Que una ciudadana “de a pie” le haya endilgado esa cualidad, con el complemento de “como todos nosotros”, no es necesariamente un elogio. Los otros testimonios sobre Mijail Gorbachov recogidos por la Premio Nobel Svetlana Alexiévich en su libro El fin del “Homo sovieticus” (Acantilado, 2015) son el réquiem de una época más que de un dirigente. La amarga comprobación de la imposibilidad proteica de crear un nuevo humano que se calzara los zapatos de esa utopía. Ahora que el último líder soviético ha muerto (el 30 de agosto, con 91 años), esas voces dejan el territorio del reproche —ese era el tono de las palabras completas de Margarita Pogrebítskaia, no hacia Gorbachov, sino hacia el sujeto colectivo del “todos nosotros”— y afinan en tono de balance.
Puesto a la cabeza de un mecanismo donde la donde la fatiga de los materiales era la norma, intentó una reparación a fondo. Así fue que el mundo aprendió dos palabras en ruso: glasnot (transparencia) y perestroika (construcción). La historia contrafáctica podrá regodearse en hipótesis sobre qué hubiera ocurrido si hubiese tenido éxito. Si las reformas de ese abogado que también se formó como agrónomo por correspondencia, cándido según quienes estuvieron dispuestos a juzgarlo con bondad, hubieran reformado de verdad la enorme maquinaria para ponerla en condiciones de responder a la tercera palabra de su proyecto, la olvidada uskoréniye (aceleración).
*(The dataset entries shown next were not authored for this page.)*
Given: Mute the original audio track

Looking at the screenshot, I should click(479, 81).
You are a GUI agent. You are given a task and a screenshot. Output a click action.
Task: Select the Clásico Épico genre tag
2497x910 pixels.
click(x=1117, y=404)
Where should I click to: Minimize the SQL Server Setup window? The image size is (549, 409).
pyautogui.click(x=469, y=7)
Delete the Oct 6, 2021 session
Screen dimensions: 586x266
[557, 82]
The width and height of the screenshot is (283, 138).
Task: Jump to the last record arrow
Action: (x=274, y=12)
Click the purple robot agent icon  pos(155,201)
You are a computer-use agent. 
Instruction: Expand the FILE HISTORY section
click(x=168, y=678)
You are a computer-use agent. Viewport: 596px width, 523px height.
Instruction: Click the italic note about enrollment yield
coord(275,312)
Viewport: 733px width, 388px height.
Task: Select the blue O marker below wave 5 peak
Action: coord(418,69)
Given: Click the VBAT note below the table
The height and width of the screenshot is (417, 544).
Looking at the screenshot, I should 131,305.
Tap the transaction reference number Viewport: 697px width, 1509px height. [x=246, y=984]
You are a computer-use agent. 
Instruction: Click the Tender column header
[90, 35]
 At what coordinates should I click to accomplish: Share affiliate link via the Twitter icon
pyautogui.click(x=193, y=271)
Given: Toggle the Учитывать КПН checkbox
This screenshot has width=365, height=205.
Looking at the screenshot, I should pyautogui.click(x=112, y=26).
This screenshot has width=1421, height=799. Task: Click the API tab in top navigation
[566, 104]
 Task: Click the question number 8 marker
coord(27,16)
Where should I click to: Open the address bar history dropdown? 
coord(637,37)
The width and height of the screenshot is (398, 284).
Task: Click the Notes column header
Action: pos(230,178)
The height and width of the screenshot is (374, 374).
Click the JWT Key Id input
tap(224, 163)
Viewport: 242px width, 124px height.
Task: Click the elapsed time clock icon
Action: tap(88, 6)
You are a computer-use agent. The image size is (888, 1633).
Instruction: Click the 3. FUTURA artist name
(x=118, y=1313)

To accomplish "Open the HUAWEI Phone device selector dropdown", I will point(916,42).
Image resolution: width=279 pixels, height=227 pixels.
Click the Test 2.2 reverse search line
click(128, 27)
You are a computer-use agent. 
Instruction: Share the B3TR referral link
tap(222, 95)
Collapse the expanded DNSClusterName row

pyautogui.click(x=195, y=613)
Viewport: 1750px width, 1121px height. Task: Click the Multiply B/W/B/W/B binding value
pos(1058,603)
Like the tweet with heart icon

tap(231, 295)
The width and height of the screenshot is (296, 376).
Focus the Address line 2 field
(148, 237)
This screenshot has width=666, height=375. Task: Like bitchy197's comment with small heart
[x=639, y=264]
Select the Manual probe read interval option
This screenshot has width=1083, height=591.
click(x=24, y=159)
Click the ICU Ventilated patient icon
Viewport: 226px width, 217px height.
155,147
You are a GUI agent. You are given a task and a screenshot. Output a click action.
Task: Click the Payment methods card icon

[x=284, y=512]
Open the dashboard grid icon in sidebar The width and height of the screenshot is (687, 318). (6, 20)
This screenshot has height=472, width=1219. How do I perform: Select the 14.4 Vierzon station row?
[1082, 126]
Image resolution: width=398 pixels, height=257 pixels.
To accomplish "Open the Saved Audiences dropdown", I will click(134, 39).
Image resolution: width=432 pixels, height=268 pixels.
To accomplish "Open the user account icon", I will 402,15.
El viejo viudo de Raísa Maksímovna —aquella beldad siberiana de sus años de estudiante—, que amaba leer cuentos para niños, meloso cantante de baladas, con fama de ingenuo en la mesa de negociaciones, que no tuvo la venalidad de Boris Yeltsin ni la mano dura de Vladímir Putin, eligió para morirse un año en que regresa el temor de la guerra global. Los obituarios recorren el mundo. Se intercalan palabras como estadista, demócrata, traidor. Ninguna de las tres resulta del todo verdadera, aunque tuvo algo de cada una de ellas. Fue el hombre más poderoso en el Estado por antonomasia y ahí, desde esa cúspide, decidió no flotar como sus predecesores sobre las aguas de un mar que entendía muerto (aunque equivocó, eso sí, el andarivel y la brazada). Buscó democratizar sin tener las herramientas, por formación y por contexto, para creer del todo en los procesos democráticos (y así disolvió la Unión Soviética en la Navidad de 1991 después de que los soviéticos hubieran votado ese mismo año, en referéndum, por mantenerla). En cuanto a traidor, ¿cómo podría haberlo sido y cómo puede, a la vez, no serlo? Quizá, entonces, la única manera de definirlo en una frase sea usar la que dijo Margarita Pogrebítskaia, médica de a pie, que contaba con 57 años al momento de decirla.